> The problem
Read the lines below, and copy any that contain the string "entry".

> Records for the task
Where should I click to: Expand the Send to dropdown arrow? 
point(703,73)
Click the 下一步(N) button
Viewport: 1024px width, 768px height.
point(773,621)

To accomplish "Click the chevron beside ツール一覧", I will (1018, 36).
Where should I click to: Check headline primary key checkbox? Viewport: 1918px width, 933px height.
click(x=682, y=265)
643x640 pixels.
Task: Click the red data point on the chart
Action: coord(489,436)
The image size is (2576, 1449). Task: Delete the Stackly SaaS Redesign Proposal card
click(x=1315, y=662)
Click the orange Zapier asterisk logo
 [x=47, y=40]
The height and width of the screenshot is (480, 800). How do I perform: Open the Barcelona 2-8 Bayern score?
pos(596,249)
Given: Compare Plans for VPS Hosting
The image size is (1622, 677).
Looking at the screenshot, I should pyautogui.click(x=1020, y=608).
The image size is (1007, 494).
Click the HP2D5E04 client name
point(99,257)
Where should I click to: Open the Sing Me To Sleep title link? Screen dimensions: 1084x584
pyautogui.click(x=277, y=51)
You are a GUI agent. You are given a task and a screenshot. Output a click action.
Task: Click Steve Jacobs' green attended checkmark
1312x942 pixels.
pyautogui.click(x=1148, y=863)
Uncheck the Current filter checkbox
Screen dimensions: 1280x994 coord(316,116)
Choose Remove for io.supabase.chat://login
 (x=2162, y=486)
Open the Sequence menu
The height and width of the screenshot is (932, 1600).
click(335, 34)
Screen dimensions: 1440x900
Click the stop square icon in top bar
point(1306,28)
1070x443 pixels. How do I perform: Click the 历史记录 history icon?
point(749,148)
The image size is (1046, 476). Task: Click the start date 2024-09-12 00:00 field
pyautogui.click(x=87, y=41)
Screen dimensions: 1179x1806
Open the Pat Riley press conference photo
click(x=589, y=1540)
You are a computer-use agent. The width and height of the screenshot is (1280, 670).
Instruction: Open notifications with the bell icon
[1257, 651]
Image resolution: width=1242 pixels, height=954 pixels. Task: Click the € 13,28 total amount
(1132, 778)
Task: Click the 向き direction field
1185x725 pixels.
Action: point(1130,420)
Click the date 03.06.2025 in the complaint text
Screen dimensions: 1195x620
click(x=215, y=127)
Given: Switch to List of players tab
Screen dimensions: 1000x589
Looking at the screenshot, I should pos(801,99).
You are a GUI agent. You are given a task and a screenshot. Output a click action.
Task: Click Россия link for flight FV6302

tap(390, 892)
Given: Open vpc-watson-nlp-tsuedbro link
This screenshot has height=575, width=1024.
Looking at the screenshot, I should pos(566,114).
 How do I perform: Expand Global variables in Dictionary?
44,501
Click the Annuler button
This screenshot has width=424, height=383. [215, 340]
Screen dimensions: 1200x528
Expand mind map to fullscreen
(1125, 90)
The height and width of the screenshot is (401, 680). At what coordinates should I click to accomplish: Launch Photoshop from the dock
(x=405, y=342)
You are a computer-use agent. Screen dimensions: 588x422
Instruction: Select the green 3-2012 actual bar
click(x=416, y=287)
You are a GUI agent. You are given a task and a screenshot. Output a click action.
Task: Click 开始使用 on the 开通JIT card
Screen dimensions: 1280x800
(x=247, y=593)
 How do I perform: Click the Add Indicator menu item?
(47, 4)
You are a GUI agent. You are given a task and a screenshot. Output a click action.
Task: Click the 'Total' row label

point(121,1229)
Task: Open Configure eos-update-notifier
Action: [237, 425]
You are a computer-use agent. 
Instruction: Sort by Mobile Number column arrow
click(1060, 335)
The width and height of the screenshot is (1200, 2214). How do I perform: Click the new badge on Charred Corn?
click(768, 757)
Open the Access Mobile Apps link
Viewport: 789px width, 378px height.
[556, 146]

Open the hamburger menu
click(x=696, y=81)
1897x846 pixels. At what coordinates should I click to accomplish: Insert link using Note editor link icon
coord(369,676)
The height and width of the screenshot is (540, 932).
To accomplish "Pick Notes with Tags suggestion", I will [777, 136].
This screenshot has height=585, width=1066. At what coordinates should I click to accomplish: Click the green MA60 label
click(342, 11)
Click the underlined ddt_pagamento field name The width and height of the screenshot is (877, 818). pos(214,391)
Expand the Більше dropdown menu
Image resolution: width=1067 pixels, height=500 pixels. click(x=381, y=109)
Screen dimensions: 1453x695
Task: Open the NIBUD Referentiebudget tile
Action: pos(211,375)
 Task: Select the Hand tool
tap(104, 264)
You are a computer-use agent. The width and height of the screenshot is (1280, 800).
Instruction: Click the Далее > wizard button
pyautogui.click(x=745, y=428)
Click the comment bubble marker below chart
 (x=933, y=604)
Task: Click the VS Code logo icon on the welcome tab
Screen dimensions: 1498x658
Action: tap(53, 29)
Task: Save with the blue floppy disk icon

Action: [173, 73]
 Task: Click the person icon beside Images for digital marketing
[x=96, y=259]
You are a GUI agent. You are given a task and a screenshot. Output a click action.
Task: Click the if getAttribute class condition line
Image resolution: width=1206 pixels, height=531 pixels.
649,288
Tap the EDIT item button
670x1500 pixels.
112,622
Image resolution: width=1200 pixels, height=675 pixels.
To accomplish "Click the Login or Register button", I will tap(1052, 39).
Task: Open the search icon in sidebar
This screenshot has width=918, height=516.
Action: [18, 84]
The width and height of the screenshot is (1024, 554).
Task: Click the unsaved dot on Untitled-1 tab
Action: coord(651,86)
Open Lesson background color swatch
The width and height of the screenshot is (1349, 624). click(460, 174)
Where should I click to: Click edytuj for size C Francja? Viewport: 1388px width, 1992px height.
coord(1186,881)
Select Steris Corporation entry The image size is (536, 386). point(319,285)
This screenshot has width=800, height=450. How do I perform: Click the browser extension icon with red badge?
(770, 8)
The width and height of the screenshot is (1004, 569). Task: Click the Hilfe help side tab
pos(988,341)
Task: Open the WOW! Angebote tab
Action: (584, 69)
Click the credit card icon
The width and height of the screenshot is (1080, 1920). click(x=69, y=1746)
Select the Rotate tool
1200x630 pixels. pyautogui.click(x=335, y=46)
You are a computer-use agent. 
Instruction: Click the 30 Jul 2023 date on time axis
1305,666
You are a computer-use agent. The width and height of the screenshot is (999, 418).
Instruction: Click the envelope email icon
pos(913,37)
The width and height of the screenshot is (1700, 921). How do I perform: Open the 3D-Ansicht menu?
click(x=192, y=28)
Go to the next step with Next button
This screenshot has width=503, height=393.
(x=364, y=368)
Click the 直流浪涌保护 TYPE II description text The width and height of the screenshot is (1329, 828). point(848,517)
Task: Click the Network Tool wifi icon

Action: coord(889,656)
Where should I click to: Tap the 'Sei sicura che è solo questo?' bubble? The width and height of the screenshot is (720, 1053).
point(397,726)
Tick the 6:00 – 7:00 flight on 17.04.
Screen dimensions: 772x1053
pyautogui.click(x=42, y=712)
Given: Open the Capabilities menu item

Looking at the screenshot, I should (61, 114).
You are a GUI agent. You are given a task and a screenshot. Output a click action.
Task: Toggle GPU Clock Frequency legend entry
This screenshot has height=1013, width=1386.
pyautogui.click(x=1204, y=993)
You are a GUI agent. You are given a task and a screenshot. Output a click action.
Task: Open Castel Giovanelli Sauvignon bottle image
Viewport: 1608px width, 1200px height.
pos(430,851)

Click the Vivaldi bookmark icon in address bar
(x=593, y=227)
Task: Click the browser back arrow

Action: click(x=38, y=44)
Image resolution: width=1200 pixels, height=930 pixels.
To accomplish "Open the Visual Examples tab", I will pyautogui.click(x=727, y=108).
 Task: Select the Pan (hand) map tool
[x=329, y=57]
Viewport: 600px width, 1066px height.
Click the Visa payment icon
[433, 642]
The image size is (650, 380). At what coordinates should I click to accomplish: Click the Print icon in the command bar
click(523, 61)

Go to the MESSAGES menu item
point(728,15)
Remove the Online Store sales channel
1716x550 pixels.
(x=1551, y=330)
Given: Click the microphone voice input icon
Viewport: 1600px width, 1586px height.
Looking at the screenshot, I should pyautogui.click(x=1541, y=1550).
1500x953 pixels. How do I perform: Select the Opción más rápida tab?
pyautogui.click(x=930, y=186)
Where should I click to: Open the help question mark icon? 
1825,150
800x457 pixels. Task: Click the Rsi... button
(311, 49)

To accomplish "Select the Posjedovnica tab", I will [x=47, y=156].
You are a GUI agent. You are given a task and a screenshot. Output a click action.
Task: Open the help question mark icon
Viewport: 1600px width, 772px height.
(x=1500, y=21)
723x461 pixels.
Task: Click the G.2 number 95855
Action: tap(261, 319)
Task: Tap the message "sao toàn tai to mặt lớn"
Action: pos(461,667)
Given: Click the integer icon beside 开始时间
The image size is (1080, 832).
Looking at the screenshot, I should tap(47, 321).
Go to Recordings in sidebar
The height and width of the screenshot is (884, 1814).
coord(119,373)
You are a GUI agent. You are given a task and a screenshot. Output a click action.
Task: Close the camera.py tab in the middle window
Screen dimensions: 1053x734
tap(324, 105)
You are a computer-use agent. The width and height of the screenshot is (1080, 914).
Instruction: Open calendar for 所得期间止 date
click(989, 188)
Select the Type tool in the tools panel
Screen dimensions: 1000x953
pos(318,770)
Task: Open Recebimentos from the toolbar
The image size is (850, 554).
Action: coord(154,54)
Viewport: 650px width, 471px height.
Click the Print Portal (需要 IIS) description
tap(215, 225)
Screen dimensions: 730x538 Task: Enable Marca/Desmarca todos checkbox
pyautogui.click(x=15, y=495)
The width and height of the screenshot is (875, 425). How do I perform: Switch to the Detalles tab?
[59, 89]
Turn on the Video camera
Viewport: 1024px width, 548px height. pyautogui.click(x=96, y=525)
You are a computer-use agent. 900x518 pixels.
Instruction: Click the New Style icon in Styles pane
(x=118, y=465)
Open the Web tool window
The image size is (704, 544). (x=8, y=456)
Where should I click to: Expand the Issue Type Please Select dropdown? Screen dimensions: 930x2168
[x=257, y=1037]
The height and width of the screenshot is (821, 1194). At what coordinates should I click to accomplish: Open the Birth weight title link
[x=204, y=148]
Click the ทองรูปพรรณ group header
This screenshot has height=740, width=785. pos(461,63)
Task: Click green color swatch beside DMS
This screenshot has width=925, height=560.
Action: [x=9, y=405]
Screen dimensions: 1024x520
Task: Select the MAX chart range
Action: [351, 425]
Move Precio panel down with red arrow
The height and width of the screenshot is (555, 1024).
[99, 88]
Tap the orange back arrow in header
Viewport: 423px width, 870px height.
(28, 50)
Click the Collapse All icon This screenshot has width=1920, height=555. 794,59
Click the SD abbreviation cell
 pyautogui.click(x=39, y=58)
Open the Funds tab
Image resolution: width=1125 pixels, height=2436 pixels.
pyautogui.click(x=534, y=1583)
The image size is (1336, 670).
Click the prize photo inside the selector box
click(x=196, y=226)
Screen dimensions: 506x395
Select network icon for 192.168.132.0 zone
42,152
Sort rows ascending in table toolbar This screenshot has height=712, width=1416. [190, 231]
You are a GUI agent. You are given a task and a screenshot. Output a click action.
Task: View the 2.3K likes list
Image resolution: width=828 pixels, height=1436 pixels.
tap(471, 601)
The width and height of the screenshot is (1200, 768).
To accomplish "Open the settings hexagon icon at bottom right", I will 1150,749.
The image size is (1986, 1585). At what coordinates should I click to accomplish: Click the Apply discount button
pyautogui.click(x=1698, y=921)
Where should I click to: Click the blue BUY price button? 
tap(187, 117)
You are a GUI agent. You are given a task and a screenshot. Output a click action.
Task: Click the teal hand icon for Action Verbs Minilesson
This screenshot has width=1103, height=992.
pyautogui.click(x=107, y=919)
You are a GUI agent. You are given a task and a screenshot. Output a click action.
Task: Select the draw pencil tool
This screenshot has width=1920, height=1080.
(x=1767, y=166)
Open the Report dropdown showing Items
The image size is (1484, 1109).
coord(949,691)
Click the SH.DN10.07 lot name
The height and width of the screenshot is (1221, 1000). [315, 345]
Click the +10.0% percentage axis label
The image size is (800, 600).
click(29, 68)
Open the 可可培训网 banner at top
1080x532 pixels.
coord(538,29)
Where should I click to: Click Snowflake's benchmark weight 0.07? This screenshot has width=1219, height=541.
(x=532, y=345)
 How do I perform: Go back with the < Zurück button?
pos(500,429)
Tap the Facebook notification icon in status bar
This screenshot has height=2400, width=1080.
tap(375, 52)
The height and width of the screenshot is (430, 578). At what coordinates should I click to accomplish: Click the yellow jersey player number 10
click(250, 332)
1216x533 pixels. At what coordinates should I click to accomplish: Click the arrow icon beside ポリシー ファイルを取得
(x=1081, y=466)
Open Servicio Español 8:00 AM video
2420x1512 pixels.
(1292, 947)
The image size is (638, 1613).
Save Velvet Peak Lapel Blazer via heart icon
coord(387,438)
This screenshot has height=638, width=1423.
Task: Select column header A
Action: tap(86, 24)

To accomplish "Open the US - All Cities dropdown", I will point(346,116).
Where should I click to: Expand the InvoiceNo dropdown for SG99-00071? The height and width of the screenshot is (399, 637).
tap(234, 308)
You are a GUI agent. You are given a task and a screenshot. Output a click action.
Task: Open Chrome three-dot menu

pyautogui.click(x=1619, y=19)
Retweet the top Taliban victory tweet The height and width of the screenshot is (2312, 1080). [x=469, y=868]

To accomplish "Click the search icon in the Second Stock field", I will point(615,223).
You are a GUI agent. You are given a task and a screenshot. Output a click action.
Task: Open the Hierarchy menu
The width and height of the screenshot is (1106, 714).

> Answer section
Select Steris Corporation entry The image size is (536, 386). point(319,285)
Task: Toggle GPU Clock Frequency legend entry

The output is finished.